Moreover, the necessity of providing an explanation is thought to guard against subconscious biases. For example, suppose an adjudicator were predisposed subconsciously to pass judgment against an individual on account of race. In order to actually pass judgment against the individual, the adjudicator would have to produce an explanation that didn’t include race. Ultimately, such an explanation might be difficult to produce absent a real violation of the law. Further, this process of introspection might conceivably help an unconsciously biased adjudicator to uncover the subconscious bias and account for it.

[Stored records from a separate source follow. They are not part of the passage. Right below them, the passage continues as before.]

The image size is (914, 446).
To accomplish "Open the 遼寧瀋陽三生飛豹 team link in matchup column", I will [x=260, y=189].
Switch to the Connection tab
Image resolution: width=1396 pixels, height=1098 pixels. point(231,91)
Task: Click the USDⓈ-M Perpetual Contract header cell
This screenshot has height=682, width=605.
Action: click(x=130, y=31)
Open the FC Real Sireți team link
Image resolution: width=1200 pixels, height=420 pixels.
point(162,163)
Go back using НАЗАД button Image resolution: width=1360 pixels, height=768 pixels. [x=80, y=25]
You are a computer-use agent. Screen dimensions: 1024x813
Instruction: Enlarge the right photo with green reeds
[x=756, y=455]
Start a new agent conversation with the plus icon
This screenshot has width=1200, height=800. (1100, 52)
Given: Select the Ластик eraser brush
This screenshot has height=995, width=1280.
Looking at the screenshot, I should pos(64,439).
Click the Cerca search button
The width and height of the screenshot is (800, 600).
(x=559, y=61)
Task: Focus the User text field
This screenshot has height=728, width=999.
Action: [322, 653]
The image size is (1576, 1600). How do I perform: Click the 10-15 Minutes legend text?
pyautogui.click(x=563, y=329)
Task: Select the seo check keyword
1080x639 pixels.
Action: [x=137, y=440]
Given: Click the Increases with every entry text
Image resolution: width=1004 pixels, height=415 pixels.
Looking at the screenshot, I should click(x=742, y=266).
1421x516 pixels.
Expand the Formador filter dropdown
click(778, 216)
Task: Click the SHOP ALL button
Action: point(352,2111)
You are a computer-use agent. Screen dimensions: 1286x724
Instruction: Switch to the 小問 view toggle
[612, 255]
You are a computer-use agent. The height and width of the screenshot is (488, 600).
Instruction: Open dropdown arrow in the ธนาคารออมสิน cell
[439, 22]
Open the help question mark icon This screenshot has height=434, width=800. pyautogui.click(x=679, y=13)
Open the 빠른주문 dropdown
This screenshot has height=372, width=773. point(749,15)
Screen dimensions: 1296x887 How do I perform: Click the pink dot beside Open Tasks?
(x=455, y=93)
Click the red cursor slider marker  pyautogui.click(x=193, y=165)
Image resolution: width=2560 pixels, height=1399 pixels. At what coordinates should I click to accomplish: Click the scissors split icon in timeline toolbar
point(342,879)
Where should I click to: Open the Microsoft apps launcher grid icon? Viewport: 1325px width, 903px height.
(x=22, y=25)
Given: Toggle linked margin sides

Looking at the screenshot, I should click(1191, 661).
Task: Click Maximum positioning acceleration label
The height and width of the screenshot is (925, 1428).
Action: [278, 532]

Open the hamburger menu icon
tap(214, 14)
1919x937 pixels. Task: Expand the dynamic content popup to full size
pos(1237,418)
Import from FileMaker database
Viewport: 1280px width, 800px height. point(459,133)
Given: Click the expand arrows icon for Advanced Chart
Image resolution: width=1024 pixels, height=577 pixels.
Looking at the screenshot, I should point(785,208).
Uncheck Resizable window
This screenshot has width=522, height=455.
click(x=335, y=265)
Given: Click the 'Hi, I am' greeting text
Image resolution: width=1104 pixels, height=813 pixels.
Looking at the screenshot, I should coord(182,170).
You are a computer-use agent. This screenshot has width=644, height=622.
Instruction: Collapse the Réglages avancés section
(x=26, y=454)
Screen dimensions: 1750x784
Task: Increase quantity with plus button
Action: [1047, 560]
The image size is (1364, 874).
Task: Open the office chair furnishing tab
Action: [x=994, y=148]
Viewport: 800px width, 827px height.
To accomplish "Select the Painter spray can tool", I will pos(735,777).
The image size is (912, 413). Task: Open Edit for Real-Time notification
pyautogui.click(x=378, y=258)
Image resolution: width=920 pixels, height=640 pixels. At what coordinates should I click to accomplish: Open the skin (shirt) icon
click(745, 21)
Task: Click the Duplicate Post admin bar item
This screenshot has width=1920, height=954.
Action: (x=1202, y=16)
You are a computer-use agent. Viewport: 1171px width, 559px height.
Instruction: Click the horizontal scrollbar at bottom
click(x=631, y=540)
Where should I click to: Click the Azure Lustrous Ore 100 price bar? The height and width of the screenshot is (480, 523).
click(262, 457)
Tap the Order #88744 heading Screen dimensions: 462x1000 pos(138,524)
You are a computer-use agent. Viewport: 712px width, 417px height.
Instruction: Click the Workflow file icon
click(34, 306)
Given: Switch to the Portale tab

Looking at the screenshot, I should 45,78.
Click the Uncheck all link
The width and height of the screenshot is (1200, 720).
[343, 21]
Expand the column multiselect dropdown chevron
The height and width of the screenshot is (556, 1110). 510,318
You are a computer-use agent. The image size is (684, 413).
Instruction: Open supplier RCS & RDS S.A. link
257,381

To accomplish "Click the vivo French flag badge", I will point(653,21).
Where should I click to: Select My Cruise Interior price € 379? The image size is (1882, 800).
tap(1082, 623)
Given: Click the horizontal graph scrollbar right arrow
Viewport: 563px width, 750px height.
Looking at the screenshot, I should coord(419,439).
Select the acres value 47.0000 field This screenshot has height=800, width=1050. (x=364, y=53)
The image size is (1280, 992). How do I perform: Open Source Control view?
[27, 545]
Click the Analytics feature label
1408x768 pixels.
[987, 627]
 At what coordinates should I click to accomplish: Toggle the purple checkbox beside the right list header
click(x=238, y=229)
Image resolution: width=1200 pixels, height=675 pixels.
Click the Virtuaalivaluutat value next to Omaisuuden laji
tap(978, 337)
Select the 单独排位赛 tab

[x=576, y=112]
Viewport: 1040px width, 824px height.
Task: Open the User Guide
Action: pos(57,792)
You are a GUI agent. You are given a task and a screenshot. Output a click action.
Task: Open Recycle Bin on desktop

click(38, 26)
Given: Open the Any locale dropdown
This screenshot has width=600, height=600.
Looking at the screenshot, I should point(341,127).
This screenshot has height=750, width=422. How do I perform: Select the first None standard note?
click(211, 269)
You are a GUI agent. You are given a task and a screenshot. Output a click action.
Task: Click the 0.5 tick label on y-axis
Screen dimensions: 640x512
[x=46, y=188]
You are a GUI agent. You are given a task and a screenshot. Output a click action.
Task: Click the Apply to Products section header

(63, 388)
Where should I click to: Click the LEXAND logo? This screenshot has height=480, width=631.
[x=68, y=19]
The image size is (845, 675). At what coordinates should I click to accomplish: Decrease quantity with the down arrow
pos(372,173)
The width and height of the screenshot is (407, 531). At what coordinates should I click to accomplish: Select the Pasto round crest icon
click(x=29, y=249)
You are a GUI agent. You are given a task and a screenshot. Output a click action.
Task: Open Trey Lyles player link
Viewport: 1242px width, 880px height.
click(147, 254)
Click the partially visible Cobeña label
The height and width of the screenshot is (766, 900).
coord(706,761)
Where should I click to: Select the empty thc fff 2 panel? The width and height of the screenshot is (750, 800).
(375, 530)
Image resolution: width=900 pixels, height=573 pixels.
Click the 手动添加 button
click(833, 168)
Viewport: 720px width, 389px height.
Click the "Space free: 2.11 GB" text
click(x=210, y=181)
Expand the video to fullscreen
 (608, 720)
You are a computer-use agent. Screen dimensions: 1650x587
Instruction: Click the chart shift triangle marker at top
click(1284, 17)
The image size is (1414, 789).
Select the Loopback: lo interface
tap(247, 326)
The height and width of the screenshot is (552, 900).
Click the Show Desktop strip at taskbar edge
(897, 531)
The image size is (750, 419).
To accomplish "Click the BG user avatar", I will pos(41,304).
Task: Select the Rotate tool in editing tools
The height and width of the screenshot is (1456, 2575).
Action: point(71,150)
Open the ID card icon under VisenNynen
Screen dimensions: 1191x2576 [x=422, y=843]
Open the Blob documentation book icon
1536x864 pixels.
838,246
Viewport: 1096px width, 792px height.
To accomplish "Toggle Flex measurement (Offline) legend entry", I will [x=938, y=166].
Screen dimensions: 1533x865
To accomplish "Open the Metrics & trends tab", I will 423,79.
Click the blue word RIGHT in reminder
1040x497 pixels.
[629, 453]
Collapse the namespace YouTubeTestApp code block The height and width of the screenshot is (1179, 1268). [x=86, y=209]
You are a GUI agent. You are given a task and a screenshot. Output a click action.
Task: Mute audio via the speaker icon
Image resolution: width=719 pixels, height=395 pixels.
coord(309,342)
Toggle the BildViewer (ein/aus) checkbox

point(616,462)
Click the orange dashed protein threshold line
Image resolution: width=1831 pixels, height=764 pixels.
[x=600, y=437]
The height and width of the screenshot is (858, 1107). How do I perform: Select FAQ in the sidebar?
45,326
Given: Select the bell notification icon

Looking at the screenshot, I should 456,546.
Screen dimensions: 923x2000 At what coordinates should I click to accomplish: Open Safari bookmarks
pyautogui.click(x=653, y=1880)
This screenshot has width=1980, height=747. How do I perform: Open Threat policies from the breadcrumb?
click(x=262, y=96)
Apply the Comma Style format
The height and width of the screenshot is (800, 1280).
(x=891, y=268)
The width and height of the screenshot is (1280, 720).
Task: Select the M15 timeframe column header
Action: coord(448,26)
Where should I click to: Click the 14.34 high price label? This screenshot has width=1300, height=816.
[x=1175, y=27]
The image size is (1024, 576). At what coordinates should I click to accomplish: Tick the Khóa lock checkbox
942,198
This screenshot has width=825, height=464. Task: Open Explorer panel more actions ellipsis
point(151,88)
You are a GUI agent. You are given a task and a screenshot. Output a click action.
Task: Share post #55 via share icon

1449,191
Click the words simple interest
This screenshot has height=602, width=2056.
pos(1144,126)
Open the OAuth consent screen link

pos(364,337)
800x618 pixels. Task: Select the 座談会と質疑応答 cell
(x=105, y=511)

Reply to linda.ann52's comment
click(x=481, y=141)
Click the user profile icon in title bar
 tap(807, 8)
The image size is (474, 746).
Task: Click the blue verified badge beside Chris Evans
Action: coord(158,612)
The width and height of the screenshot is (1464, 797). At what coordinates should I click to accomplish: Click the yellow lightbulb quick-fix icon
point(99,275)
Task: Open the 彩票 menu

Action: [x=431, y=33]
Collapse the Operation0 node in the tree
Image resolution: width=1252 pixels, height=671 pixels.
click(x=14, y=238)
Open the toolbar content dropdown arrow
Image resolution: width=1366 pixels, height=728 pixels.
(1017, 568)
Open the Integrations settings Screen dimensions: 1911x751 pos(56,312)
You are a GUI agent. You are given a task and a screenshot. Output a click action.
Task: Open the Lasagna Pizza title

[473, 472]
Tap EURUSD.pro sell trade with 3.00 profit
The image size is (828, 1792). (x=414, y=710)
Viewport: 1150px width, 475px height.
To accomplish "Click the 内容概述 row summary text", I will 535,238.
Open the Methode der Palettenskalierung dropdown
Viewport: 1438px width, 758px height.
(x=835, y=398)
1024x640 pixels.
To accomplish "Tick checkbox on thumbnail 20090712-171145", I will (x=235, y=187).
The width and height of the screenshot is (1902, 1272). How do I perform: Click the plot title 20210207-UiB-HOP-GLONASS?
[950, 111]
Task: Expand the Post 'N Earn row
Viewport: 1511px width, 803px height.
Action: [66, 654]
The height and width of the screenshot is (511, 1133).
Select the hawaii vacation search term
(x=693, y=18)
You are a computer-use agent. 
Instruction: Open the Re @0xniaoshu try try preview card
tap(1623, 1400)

Of course, despite the right to explanation, the legal system is well-known to suffer from systemic biases. Black defendants are more likely to be convicted, and more likely to be sentenced to death. Nevertheless, it seems plausible that absent the right to explanation, the situation could be far worse.

We should ask, do the explanations we generated by today’s efforts at interpretable ML confer these desired properties? Does the task of producing the explanation improve the models? When we ask for interpretable models what are we asking for? Are we sometimes wrongly anthropomorphizing models in the hope that the task of producing an explanation will make them smarter or less biased?

We should consider, when stakeholders ask for explanations what precisely do they want? If what they want is assurance that the decision conforms with a valid chain of legal or causal reasoning, then hardly any of the existing work on model interpretability applies at all. Certainly post-hoc explanations like saliency maps or LIME offer nothing towards accountability.